Israel-based RedHill Biopharma Ltd. recently disclosed it has been granted authorization to begin enrolling patients in Australia and New Zealand for a Phase III clinical trial designed to test RHB-104 as a potential treatment for Crohn’s disease. The company has already commenced screening of study participants in New Zealand. RHB-104 is an innovative orally available, combined antibiotic that features enhanced intracellular, anti-mycobacterial and anti-inflammatory properties.

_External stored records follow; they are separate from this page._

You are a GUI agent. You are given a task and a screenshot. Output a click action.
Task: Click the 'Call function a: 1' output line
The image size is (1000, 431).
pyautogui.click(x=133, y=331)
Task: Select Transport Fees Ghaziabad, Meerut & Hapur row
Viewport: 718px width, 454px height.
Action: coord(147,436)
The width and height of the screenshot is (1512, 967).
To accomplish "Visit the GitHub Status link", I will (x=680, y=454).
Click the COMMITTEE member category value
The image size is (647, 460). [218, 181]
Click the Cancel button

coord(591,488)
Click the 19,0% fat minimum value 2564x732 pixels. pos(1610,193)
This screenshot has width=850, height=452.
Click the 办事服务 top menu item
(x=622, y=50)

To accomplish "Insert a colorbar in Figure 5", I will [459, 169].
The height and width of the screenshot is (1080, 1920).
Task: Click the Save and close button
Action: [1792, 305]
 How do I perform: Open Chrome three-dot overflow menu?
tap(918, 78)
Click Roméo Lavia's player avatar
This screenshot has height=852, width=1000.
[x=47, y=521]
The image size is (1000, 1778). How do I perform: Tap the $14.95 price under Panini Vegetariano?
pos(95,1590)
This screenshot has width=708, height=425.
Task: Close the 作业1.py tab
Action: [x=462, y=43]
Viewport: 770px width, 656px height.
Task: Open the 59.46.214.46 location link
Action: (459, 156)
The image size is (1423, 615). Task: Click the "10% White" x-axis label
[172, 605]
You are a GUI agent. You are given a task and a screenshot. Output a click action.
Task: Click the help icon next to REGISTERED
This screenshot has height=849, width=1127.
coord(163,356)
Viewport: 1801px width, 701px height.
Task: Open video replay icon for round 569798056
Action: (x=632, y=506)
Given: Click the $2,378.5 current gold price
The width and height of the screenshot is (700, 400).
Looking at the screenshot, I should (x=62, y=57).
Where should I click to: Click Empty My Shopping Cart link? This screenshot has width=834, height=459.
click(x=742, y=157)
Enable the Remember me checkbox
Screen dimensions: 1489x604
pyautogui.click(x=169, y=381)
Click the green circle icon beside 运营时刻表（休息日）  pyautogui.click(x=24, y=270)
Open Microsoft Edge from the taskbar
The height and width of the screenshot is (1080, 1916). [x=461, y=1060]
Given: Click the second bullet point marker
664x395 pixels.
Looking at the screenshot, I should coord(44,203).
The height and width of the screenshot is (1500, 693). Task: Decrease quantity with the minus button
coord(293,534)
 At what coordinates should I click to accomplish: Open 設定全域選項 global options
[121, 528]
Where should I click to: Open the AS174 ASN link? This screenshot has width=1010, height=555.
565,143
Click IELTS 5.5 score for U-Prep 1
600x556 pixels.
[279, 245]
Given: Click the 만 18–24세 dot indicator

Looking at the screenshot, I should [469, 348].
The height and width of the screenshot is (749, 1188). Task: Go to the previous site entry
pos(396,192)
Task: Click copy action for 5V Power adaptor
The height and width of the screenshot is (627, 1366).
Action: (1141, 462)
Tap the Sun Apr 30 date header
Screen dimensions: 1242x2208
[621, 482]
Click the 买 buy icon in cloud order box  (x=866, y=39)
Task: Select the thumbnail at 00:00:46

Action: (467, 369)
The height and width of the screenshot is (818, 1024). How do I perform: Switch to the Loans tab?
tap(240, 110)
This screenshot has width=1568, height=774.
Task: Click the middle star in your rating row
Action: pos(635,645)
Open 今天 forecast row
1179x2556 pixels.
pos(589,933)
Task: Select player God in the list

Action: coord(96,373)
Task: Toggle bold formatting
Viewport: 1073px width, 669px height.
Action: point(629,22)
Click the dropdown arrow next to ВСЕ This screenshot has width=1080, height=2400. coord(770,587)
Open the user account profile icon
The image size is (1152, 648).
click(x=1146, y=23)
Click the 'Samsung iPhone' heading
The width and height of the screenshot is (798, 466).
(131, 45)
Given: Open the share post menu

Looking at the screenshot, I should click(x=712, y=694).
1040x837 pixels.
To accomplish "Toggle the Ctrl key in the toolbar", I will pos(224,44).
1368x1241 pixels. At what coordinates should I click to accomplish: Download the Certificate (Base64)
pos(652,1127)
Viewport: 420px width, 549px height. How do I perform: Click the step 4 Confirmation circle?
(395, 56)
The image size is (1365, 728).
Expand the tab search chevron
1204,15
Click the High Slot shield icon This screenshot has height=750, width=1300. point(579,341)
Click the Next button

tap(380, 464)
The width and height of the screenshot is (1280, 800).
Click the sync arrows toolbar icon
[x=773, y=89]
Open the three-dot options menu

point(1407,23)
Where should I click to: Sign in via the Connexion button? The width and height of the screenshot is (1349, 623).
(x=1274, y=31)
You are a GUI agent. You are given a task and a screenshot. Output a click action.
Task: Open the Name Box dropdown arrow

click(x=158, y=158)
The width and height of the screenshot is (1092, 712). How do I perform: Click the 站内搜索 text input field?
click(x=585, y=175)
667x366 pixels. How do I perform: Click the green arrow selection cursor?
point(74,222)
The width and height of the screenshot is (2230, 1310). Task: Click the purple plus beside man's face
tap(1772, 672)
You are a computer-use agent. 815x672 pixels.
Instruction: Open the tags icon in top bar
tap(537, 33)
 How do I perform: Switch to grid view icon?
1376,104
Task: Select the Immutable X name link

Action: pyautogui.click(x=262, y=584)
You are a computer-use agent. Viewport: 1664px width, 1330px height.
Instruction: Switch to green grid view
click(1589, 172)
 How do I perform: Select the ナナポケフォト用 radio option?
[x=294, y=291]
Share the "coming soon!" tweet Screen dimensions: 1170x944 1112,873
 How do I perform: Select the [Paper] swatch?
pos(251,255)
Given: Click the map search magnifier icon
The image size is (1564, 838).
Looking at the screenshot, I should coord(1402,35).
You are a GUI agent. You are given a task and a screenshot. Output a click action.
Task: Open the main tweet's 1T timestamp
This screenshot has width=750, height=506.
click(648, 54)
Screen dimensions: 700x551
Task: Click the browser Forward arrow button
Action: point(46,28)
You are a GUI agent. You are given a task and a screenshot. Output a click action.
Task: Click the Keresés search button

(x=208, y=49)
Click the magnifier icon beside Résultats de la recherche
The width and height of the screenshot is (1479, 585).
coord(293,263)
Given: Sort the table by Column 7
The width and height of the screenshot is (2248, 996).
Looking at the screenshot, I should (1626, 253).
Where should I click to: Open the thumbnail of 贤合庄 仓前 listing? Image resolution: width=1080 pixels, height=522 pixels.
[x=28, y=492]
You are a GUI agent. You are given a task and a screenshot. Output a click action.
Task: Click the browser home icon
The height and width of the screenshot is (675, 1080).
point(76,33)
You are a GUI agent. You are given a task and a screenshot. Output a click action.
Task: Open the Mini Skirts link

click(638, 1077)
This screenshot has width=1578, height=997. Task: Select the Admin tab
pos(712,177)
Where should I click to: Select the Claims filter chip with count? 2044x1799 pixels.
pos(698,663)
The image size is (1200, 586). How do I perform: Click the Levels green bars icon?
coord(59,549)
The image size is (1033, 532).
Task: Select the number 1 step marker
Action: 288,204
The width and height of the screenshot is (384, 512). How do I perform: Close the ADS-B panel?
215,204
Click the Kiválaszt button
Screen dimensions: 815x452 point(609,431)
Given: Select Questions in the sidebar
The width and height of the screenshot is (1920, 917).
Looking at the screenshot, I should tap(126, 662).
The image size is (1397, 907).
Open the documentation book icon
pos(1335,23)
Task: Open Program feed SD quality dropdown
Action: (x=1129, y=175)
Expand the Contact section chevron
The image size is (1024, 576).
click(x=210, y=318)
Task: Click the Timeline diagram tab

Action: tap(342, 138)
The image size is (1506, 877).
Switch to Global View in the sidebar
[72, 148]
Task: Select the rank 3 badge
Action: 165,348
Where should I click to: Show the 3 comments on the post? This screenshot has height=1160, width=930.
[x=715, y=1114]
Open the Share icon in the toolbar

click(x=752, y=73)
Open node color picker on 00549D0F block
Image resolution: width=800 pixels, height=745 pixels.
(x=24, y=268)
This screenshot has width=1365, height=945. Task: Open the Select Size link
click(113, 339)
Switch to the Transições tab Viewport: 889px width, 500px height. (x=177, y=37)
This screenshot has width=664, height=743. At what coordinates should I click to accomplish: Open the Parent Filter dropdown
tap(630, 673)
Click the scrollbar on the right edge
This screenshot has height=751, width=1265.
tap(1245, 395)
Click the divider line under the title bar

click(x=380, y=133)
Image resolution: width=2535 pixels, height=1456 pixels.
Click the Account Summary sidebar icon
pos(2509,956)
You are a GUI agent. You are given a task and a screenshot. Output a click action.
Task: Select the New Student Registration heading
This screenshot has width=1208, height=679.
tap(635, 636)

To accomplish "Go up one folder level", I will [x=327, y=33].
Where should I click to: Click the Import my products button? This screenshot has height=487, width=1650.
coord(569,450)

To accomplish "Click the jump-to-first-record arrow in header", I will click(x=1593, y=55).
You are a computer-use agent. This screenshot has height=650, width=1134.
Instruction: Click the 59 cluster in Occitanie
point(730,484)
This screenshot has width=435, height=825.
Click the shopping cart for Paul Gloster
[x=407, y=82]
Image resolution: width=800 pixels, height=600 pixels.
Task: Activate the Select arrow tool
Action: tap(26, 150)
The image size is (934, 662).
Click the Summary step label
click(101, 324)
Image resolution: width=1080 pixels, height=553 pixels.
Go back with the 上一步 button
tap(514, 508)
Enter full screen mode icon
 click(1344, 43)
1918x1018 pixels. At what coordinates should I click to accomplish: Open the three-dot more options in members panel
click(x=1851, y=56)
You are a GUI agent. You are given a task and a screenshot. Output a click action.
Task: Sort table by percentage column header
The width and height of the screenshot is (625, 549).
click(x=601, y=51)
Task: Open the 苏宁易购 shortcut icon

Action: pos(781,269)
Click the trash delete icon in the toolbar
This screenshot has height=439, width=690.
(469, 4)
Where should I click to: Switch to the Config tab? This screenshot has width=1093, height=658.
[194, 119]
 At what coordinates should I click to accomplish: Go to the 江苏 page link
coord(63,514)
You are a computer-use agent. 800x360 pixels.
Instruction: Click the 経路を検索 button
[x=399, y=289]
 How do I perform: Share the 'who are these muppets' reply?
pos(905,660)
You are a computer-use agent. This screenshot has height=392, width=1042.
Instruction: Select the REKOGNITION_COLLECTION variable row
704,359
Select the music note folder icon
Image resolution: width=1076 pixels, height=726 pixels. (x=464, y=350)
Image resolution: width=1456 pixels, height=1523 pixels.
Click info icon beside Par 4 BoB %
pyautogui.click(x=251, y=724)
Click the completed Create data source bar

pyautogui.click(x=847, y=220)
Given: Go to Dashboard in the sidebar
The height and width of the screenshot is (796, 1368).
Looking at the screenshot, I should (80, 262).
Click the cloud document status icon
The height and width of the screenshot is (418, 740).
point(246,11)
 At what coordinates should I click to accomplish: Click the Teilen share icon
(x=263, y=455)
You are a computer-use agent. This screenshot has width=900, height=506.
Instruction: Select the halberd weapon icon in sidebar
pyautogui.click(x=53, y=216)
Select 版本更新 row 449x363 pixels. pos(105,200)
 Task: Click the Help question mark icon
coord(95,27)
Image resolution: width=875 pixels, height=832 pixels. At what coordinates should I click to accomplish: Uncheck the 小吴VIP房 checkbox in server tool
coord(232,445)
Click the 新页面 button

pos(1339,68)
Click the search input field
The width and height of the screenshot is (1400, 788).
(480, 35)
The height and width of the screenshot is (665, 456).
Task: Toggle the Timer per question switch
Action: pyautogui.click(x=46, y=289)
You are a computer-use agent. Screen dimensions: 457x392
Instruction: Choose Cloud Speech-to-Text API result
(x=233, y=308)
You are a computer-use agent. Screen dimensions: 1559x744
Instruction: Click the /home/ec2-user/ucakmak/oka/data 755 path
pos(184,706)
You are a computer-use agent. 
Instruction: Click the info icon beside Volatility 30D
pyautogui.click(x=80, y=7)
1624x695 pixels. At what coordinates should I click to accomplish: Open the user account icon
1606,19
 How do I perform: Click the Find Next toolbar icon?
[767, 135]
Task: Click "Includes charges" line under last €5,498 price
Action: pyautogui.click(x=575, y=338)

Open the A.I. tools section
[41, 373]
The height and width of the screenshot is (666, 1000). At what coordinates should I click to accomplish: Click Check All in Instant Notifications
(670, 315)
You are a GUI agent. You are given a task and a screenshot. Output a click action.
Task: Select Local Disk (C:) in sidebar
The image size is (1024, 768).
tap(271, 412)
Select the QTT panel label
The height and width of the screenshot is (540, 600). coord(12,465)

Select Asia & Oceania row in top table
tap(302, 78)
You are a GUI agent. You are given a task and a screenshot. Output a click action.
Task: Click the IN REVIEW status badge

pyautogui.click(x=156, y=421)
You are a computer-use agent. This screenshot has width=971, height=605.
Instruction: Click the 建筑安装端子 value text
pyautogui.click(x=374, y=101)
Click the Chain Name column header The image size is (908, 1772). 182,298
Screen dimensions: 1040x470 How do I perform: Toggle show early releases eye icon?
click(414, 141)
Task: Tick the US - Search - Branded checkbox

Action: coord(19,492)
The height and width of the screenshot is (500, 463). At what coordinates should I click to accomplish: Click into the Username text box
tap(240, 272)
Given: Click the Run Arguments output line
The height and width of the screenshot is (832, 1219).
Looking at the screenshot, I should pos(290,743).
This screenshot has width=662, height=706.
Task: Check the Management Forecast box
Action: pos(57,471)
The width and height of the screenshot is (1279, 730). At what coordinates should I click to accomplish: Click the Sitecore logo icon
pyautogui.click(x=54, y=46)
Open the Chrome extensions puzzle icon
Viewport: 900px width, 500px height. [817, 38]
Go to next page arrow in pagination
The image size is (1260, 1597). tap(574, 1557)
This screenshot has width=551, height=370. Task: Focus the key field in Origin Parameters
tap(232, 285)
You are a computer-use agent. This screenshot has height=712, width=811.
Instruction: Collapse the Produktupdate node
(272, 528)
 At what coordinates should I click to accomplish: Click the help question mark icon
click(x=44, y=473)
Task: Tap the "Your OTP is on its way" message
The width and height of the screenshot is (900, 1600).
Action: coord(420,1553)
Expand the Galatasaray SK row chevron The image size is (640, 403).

The Phase III MAP US study for Crohn’s disease is currently underway in more than 80 of 120 planned clinical testing sites worldwide, and is a randomized, double-blind, placebo-controlled clinical trial that aims to enroll 270 patients diagnosed with a moderate to severe form of the disease. Study participants are then randomized 1:1 to be given either the medication or a placebo for a span of 52 weeks, before being evaluated for the primary endpoint of disease remission come the 26th week of treatment. RedHill expects the MAP US study to arrive at interim results within the second half of 2016, after approximately half of the aimed number of participants have been enrolled and have completed 26 weeks.
“The addition of Australia and New Zealand to RHB-104’s Phase III Crohn’s study, currently ongoing in the U.S. and additional countries, should further boost the study’s reach and pace,” said Dror Ben-Asher, RedHill’s CEO. “We are particularly excited about the addition of these two countries because the RHB-104 formulation was originally developed in Australia by Professor Thomas Borody, a leading innovator of therapeutic approaches for GI diseases, and an Australian Phase III study was conducted by Pfizer with an earlier formulation of the drug.”
The company is also planning to launch a second Phase III study for Crohn’s disease, which Clinical Trial Application (CTA) has been accepted by the UK Medicines and Healthcare Products Regulatory Agency (MHRA). This MAP EU study is expected to begin in a number of European territories and will proceed simultaneously with the ongoing MAP US study. The former will be randomized, double-blind, and placebo-controlled, and will enroll 360 patients with moderate Crohn’s disease, to be randomized 2:1. The study will also run for 52 weeks, with primary endpoint evaluation to commence at week 26.